Przechodzimy granicę ok. 18. Pokonując neutralną strefę, przed charakterystycznym pasem startowym przychodzi nam odczekać chwilę. Mamy czerwone światło, bowiem połączenie z półwyspem drogą lądową zostaje przerwane. Teraz to niewielki samolot korzysta z lotniska aby wzbić się w powietrze. Na myśl szybko przychodzą historycznie zabarwione, tajemnicze chwile katastrofy gibraltarskiej.
Swój spacer kierujemy pod kolejkę linową, która wynosi turystów na szczyt skały. Niestety, mamy pecha. Dziś jest już zamknięta. Ostatni wjazd odbywa się ok. 18. Szybka decyzja i wynajmujemy busa z przewodnikiem, jednego z niewielu oferujących swoje usługi o tej porze. Umawiamy się na kwotę fifteen od głowy za wycieczkę. Najpierw kierujemy się na Europa Point, potem krętą, wąską drogą pośród skał wjeżdzamy na górę. Kilka przystanków na punktach widokowych dostarczają nam niezapomnianych widoków: a to na kontenerowce w cieśninie, a to na brzegi Afryki, a to na same miasto, zatokę i urwiska. Towarzyszą nam sprytne małpki, jedyne na wolności w Europie, przywiezione przez Arabów– makaki. Ok. 20.30 jesteśmy znów na dole gdzie okazuje się, że fifteen od głowy to fifty za wycieczkę dwóch osób.

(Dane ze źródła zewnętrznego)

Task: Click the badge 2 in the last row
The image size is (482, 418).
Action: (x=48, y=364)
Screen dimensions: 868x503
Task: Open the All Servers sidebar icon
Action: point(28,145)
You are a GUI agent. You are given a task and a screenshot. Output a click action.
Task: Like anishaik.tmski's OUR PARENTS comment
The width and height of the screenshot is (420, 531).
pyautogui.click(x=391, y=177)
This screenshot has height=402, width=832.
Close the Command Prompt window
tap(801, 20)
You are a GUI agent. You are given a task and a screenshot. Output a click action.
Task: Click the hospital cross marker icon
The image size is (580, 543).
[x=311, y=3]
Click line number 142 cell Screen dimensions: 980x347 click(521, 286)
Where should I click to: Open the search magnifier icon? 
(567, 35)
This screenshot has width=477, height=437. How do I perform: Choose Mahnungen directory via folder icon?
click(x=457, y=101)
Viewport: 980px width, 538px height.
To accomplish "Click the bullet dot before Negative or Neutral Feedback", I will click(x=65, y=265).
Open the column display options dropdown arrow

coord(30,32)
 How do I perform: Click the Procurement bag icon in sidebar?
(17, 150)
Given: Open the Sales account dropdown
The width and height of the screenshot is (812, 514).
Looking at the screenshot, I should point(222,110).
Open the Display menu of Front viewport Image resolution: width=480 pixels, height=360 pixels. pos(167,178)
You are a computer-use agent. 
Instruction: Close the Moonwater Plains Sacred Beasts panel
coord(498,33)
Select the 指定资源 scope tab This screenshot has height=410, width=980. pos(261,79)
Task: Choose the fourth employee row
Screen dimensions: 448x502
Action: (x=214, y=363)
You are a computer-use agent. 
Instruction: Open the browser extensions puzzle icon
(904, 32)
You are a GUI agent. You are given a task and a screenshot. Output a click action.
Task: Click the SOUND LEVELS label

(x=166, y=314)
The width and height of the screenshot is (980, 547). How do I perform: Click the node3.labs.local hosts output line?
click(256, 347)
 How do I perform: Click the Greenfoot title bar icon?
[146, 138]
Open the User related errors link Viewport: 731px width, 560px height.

Jeszcze spacer po pustoszejącej Main Street, szybki porter w okolicach Casemates square i czas pożegnać uroczy, acz senny o tej porze półwysep. Gdy wracamy do La Linea słońce chyli się za horyzontem.
Dzisiejszą noc postanawiamy spędzić najpierw na plaży, przenosząc się po północy do naprawdę Grande Punto.